What you are asked to do:
Render everything from the line containing "Image resolution: width=915" down through the end of the entries as a JSON list of strings, one string per line, skipping blank lines. Leave the pictures out.

Data provided:
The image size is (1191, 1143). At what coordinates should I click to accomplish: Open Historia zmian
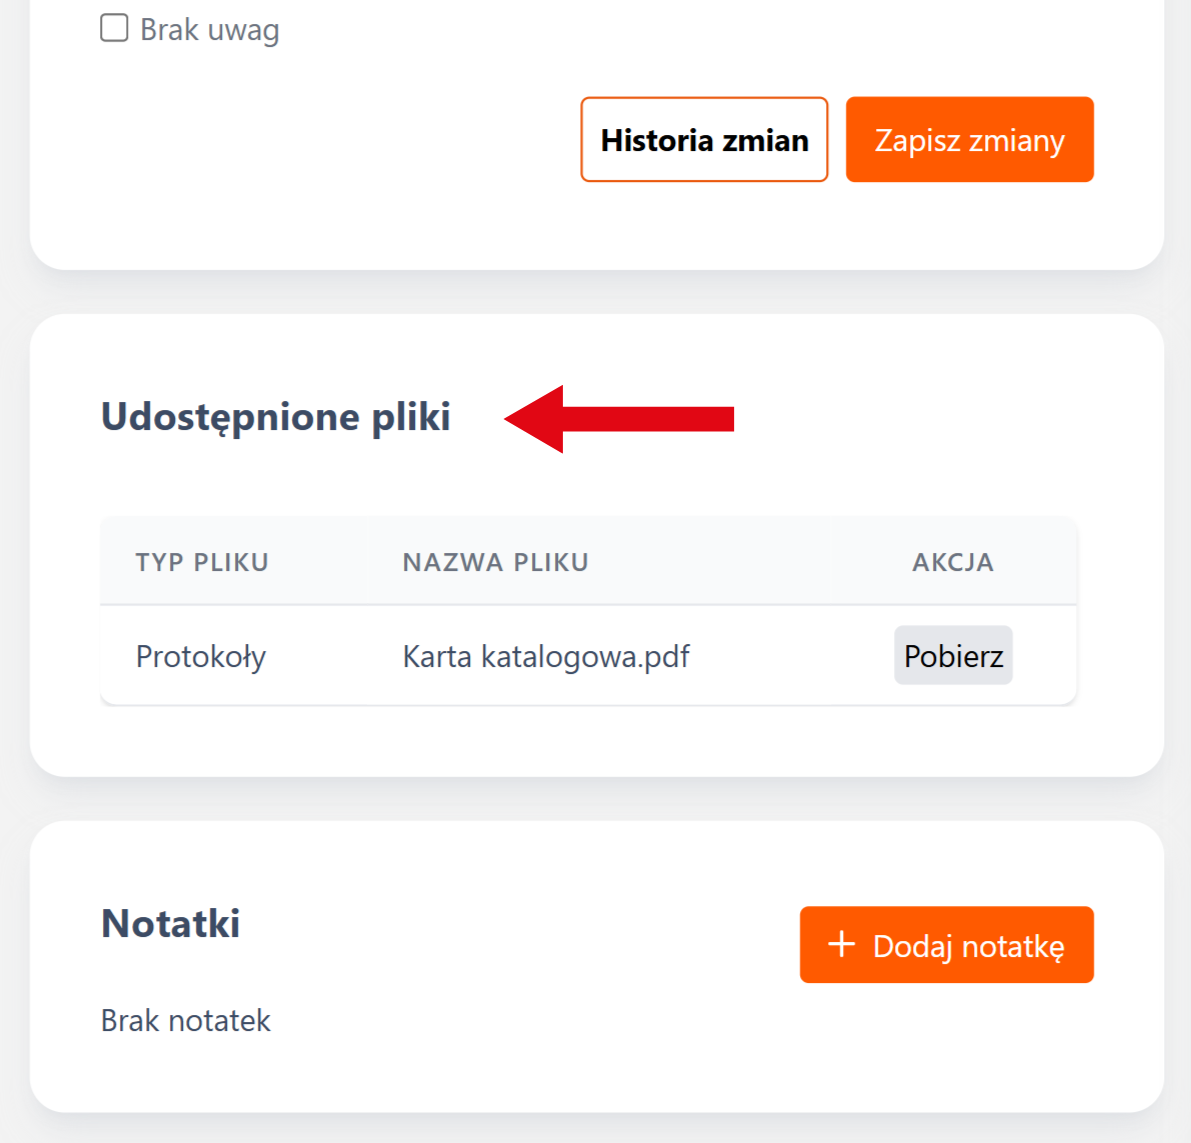click(704, 140)

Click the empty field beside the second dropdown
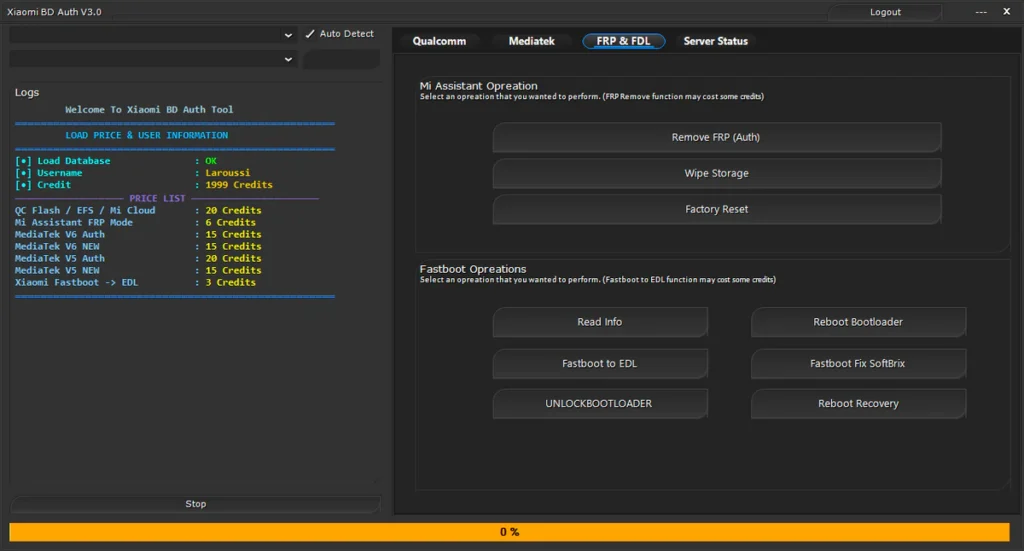point(341,60)
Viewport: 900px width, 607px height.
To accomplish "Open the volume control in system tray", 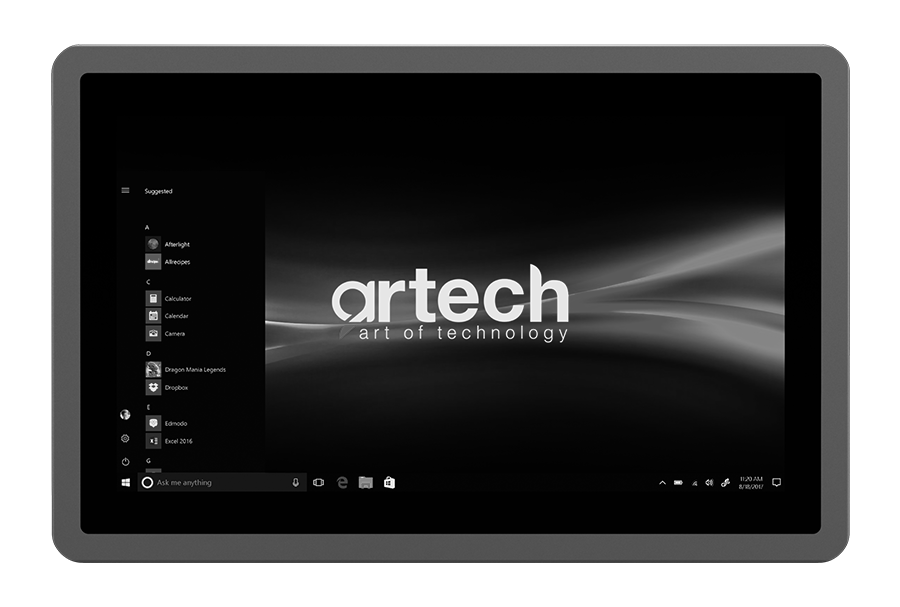I will [709, 483].
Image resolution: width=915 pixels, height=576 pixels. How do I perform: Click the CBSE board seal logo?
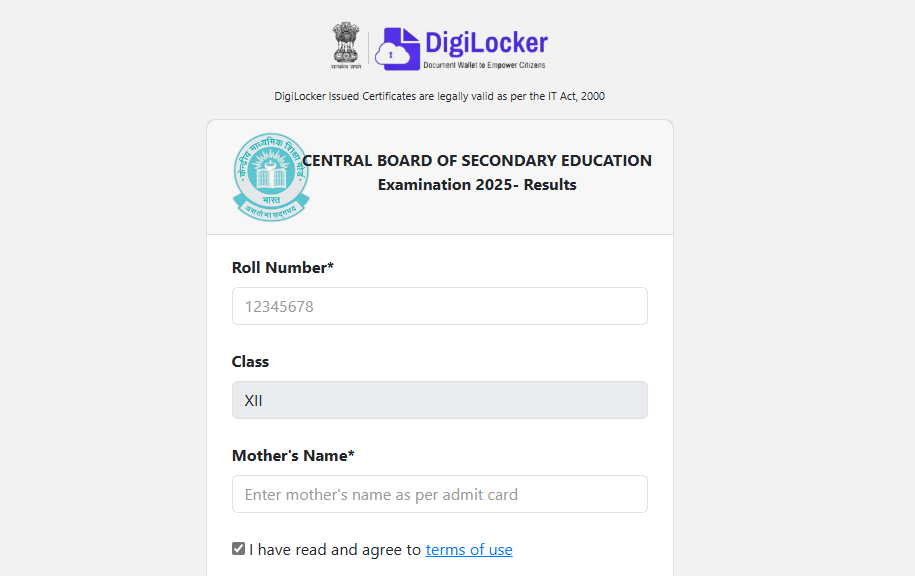pos(271,177)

Completed task:
[
  "Image resolution: width=915 pixels, height=576 pixels. How do I perform: Click the CBSE board seal logo?",
  "pos(271,177)"
]